What to do —
1. Set down the part of the election newsletter between "We may be at" and "clapping for her.", inclusive.
2. In one to three sentences, explain why the election newsletter says Warren's campaign may be at a turning point.

The Circuit: Reboots and Ramblef*ckery
Issue 3 of Rubber Chicken Circuit, an election newsletter from Study Hall
There are 266 days left until the Iowa caucus but the race already feels like a bad sitcom called Biden and Company. While the Amtrak Masseuse maintains a dominating lead in polls, it feels like every other candidate is trying to salvage their sagging campaigns.
This is the Reboots and Ramblefuckery edition of The Circuit and we have: “A plan for that,” Electric Boogaloos, campaign reboots, SeaWorld, identity politics, The Killers, sharksucking fish, and one very lonely Wayne Messam supporter.
This is Chris Thomas. Welcome to Issue 3 of Rubber Chicken Circuit, the weekly election newsletter from Study Hall. Read more about us, subscribe here and forward us to your friends!
Headliners
ELIZABETH WARREN: The policy tortoise in a race full of ramblefuckery.
In every race, there are rapid-fire hares and slow and steady tortoises. The wonky, policy-focused Warren 2020 campaign is the ultimate tortoise. Since announcing her campaign in February, she’s released more ironclad policies than any other major candidate (hey, Beto!) while swimming through an ocean of “why isn’t she catching on” op-eds.
We may be at a turning point though because people are starting to notice the policy tortoise’s slow march onward — solidified with Thursday’s splashy Time Magazine cover story featuring the candidate’s signature line: “I’ve got a plan for that.” Of course, saying that Warren’s campaign is focused on substance rather than theatrics is old news but a few days after the Time story hit newsstands, a Politico report highlighted how her pledge to fight the opioid crisis won the respect of Trump’s MAGA crowds. Leave it to the media to keep Warren out of the “likeability” discussion until word gets out that red hat Republicans are clapping for her.
Her hot streak shows no signs of stopping because yesterday, she snatched the wig of “the worst Secretary of Education we’ve seen,” Betsy DeVos. Besides calling her that, she pledged to make the next Secretary of Education a public school teacher. Let this be a lesson to everyone. While other campaigns are trying to hit the reset button, failing to launch, or getting praised for not saying dumb shit, Warren is out here doing the heavy lifting of policy-making week after week. As Twitter user Christopher Bouzy so eloquently said:

BETO O’ROURKE: Return of the Beto: Electric Boogaloo.
Allow me to re-introduce myself. My name is Beto (oh) B-to-the-eto. It was only two months ago that, after a long “will he or won’t he” dance with a presidential campaign, Beto finally burst into the race with a glowing Vanity Fair cover story. Man, he was just “born to be in it.” But since then, the almost-Senator’s campaign has looked more like his sad dog than that of the Great White Hope he was supposed to be. His polling has tanked and his days of basking in the glow of being the next big thing have ceded to Mayor Pete.
That could all change as he takes a cue from Hollywood and goes full reboot ahead of next month’s debates. The plan for don’t-call-it-Beto-2.0? An onslaught of media appearances starting with The View today and (I hope you’re not standing on a lunch counter for this) actual policy proposals! Yes, those things people like Elizabeth Warren have been churning out for months are finally making their way to Camp Beto.

Dataset excerpt —
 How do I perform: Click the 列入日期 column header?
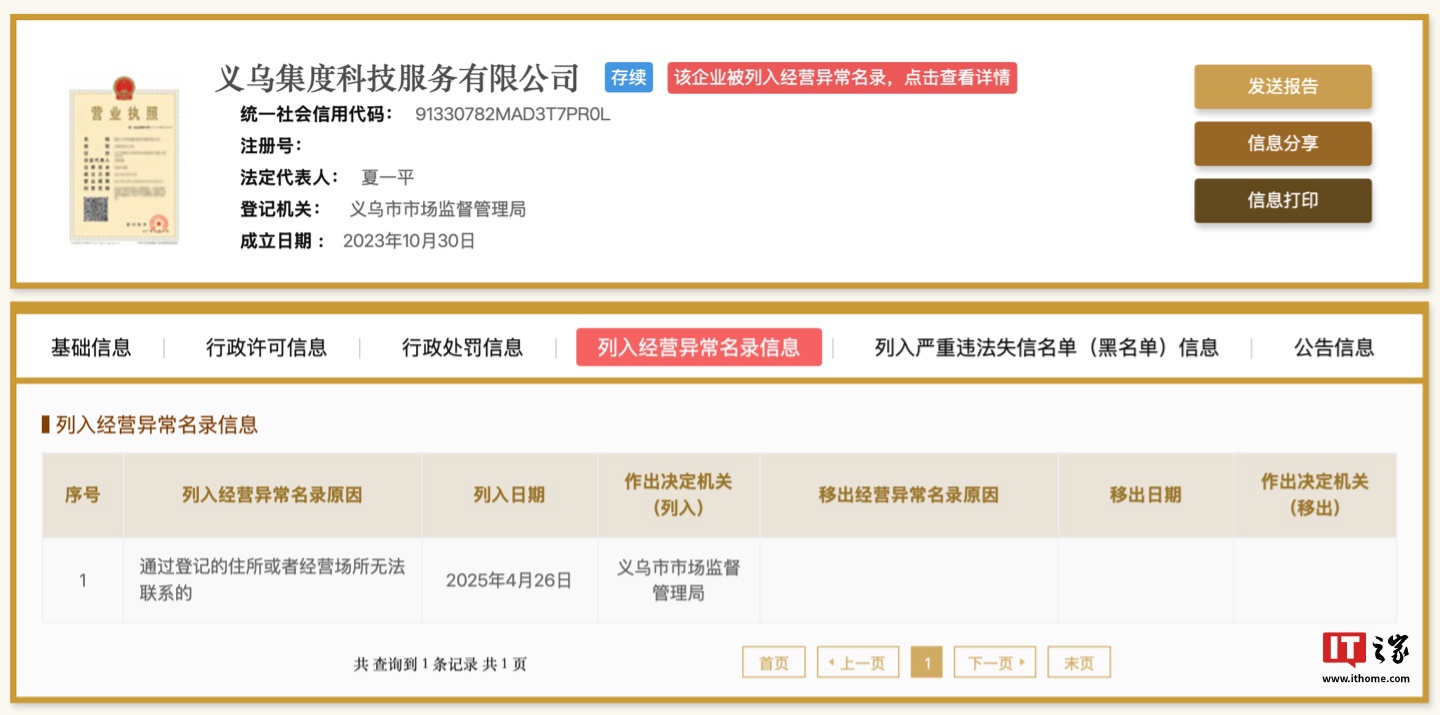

Completed exercise —
1.
We may be at a turning point though because people are starting to notice the policy tortoise’s slow march onward — solidified with Thursday’s splashy Time Magazine cover story featuring the candidate’s signature line: “I’ve got a plan for that.” Of course, saying that Warren’s campaign is focused on substance rather than theatrics is old news but a few days after the Time story hit newsstands, a Politico report highlighted how her pledge to fight the opioid crisis won the respect of Trump’s MAGA crowds. Leave it to the media to keep Warren out of the “likeability” discussion until word gets out that red hat Republicans are clapping for her.

2. People are starting to notice her slow, steady march of policy work. The newsletter says Thursday's Time Magazine cover story, which featured her line "I've got a plan for that," cemented that attention.